Write down exactly the lines from the one with "Where should I click to: Open the Events" to the end of the data, first and last included, and no others.
BEGIN
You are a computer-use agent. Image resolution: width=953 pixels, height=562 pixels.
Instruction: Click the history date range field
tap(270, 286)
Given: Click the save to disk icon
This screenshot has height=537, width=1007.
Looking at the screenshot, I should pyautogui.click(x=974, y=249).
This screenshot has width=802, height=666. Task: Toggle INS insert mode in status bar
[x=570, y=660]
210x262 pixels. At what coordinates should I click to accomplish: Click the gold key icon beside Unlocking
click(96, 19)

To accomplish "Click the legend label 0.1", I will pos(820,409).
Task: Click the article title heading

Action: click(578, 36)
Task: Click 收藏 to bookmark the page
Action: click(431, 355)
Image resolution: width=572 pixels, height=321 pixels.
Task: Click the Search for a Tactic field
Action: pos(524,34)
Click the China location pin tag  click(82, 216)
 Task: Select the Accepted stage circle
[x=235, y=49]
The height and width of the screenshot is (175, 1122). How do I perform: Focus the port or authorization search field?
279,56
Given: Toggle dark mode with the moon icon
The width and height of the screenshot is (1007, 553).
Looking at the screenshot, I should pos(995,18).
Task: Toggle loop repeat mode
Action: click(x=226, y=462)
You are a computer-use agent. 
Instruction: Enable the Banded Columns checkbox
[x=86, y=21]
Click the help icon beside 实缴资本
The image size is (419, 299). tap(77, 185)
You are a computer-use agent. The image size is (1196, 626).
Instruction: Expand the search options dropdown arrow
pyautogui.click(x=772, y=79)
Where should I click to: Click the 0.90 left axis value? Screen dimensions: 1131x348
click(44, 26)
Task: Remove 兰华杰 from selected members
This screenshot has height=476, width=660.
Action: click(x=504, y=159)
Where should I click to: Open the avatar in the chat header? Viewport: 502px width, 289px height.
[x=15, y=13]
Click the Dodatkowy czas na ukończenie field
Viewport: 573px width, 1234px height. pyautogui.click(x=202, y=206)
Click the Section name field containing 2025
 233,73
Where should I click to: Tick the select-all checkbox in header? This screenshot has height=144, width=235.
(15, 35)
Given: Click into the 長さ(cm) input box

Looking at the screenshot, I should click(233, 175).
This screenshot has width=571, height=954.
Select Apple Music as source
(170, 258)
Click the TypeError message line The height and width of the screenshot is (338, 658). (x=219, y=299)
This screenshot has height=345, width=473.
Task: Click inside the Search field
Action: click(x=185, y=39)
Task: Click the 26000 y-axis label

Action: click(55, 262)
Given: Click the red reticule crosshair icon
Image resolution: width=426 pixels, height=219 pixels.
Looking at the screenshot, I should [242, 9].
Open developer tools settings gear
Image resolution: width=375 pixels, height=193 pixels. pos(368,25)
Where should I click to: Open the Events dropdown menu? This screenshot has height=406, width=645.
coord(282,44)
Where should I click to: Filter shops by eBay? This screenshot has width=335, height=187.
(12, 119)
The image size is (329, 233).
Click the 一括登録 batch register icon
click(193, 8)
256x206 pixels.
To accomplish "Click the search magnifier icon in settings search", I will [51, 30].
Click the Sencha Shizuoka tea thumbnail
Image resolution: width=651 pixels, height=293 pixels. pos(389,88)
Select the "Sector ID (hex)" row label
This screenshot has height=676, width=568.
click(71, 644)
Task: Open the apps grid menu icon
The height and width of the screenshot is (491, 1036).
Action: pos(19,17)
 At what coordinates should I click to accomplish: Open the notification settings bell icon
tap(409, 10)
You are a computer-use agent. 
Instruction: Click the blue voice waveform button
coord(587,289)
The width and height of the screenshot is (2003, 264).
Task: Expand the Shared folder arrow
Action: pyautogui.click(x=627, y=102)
END
* **Task response**:
Where should I click to: Open the Events dropdown menu? This screenshot has height=406, width=645.
coord(282,44)
Where should I click to: Filter shops by eBay? This screenshot has width=335, height=187.
(12, 119)
The image size is (329, 233).
Click the 一括登録 batch register icon
click(193, 8)
256x206 pixels.
To accomplish "Click the search magnifier icon in settings search", I will [51, 30].
Click the Sencha Shizuoka tea thumbnail
Image resolution: width=651 pixels, height=293 pixels. pos(389,88)
Select the "Sector ID (hex)" row label
This screenshot has height=676, width=568.
click(71, 644)
Task: Open the apps grid menu icon
The height and width of the screenshot is (491, 1036).
Action: pos(19,17)
 At what coordinates should I click to accomplish: Open the notification settings bell icon
tap(409, 10)
You are a computer-use agent. 
Instruction: Click the blue voice waveform button
coord(587,289)
The width and height of the screenshot is (2003, 264).
Task: Expand the Shared folder arrow
Action: pyautogui.click(x=627, y=102)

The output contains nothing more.